All this raises several fascinating questions. In the past, congressional authorizations and resolutions short of a declaration of hostilities have been sufficient for Presidents to commit troops to military actions bearing many hallmarks of full-scale war. Is there a point at which an expanding nonwar becomes a real war that must be declared in order to be legal? Congress has rarely been concerned with providing the answer. Does this mean that Congress has now effectively construed the Constitution to mean that, in military engagements, once a nonwar always a nonwar? If so, must Congress follow its own precedents?

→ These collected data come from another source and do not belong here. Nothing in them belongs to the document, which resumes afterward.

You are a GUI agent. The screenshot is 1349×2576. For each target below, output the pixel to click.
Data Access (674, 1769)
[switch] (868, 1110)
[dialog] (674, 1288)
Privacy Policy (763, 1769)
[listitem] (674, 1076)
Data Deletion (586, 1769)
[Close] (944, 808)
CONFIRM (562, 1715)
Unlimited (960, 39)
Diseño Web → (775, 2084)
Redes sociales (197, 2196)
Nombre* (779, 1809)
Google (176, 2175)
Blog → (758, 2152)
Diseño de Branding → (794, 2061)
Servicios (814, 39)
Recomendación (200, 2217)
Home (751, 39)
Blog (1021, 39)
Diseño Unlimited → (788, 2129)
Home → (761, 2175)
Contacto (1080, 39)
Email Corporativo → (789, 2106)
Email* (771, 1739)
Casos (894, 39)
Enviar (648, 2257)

Liberals who long dismissed Congress as retrograde and favored "power to the President," as Columbia Law Professor Tom Farer puts it, are now defending congressional wisdom. Longtime advocates of pragmatic interpretation of the Constitution are now becoming staunch strict constructionists.
More important, the President's critics argue that a democracy's war actions must not only be legal but also widely supported. Few deny that the President must be free to respond to surprise attacks or support engaged troops. But when there is time for congressional debate, the critics contend the military and diplomatic inconveniences of delay are small enough prices to pay for ensuring that the U.S. will not be drawn into risky involvements until the nation has had a chance to grasp what is at stake.
Congressmen set out to reclaim the warmaking power. In 1973, Congress passed the War Powers Resolution over Richard Nixon's veto. Its major provisions: the President, whenever possible, must consult Congress in advance before sending military forces into any situation where fighting seems "imminent"; in any case, he must notify the legislature within 48 hours. Congress then must specifically authorize the continued deployment of troops, planes or warships within 60 days. If it does not, the President must pull the forces out of harm's way.
The resolution, however, is vague (there is no definition of imminent), and some respected critics question its constitutionality. Presidents have complied with its letter but not its spirit. Jimmy Carter in 1980 notified Congress of his attempt to rescue the hostages in Iran only after the mission ) had been launched and aborted, leaving eight servicemen dead. Ronald Reagan "consulted" leaders of Congress about the U.S. air strike against Libya only after the bombers were in the air and nearing their targets.
The Administration spelled out to Congress the "rules of engagement" under which warships sent to the Persian Gulf would be allowed to open fire. But Reagan has rejected advice to seek congressional approval for his plan under the War Powers Resolution. His contention is that no hostilities involving U.S. forces seem imminent. Congress, for its part, has been caught in a terrible dilemma. Despite deep misgivings, it approved Reagan's ill-fated dispatch of Marines to Lebanon, lest it undermine the President's ability to conduct a credible foreign policy.
For 200 years the nation has been relying largely on a hope voiced by Pierce Butler of South Carolina during the Constitutional Convention. The President, said Butler, "will not make war but when the nation will support it." Not deliberately, but Presidents do make disastrous misjudgments, and it may be impossible to write legislation that will prevent them from doing so without curbing their necessary freedom of action.
The solution, if there is one, lies in that slender but sturdy reed, common sense. The President must genuinely consult Congress before taking any military action that might bring war. Congress must curb both its penchant for leaking secrets and its disposition to delay endlessly when fast action is needed - but must also summon the nerve to say no to a President who simply refuses to take its advice.